Typically these kind of solutions involve a self join, so I added the above into the following query:

SELECT *
FROM #InDates I
  LEFT JOIN
      (SELECT
         DATEADD(dd, -1, FromDate) AS FromDateMinusOne,
         ToDate 
       FROM #InDates) M
    ON I.ToDate = M.FromDateMinusOne   

Which generates the following resultset:

FromDate ToDate FromDate ToDate
2000-01-01 2000-01-31 2000-01-31 2000-02-28
2000-02-01 2000-02-28 NULL NULL
2000-03-05 2000-03-31 NULL NULL

Looking at that resultset it was easy to see that coalescing the ToDate into the NULL value left behind by a LEFT JOIN and using a GROUP BY would process the sample data.

INSERT INTO #OutDates
  SELECT
    MIN(I.FromDate),
    COALESCE(M.ToDate, I.ToDate) AS ToDate
FROM #InDates I
  LEFT JOIN
    (SELECT DATEADD(dd, -1, FromDate) AS FromDateMinusOne, ToDate
     FROM #InDates) M ON I.ToDate = M.FromDateMinusOne
GROUP BY COALESCE(M.ToDate, I.ToDate)

Then Ayende had to up the ante by updating the post with a harder challenge.
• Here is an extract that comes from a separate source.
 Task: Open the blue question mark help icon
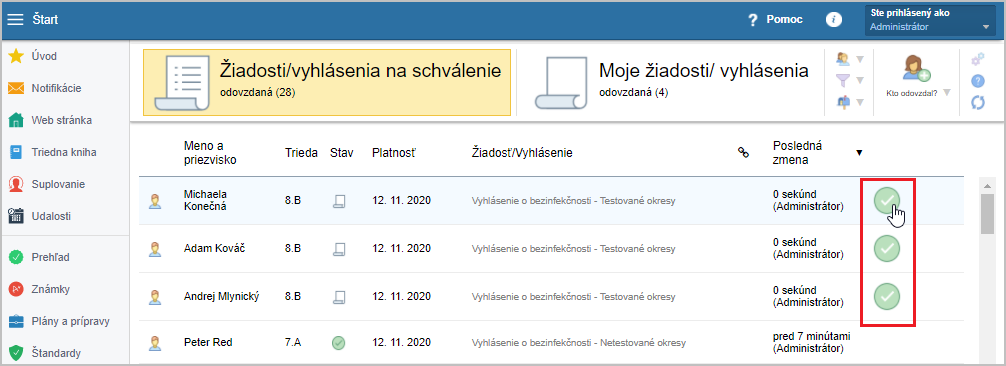tap(978, 81)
This one has me scratching my head. I ended up with the above SELECT query inside a SQL 2005 common table expression. I’m sure someone will come along and tell me the following query is horribly inefficient, and terribly wrong:

WITH CollapsedDates(FromDate, ToDate)
AS
(
   SELECT
      MIN(T1.FromDate),
      COALESCE(T2.ToDate, T1.ToDate)      
   FROM #InDates T1
   LEFT JOIN
      (SELECT DATEADD(dd, -1, FromDate) AS FromDateMinusOne, ToDate
       FROM #InDates) T2 ON T1.ToDate = T2.FromDateMinusOne
   GROUP BY COALESCE(T2.ToDate, T1.ToDate)      
)

SELECT
   MIN(FromDate),
   ToDate
FROM   
   (SELECT
      CD1.FromDate AS FromDate,
     (SELECT MAX(ToDate) FROM CollapsedDates CD2 
      WHERE CD1.ToDate BETWEEN CD2.FromDate AND CD2.ToDate) AS ToDate
   FROM CollapsedDates CD1) UGLY
GROUP BY ToDate

The query plan is an ugly beast (but not the ugliest). I think I need to step away from this problem. There has to be a more elegant solution.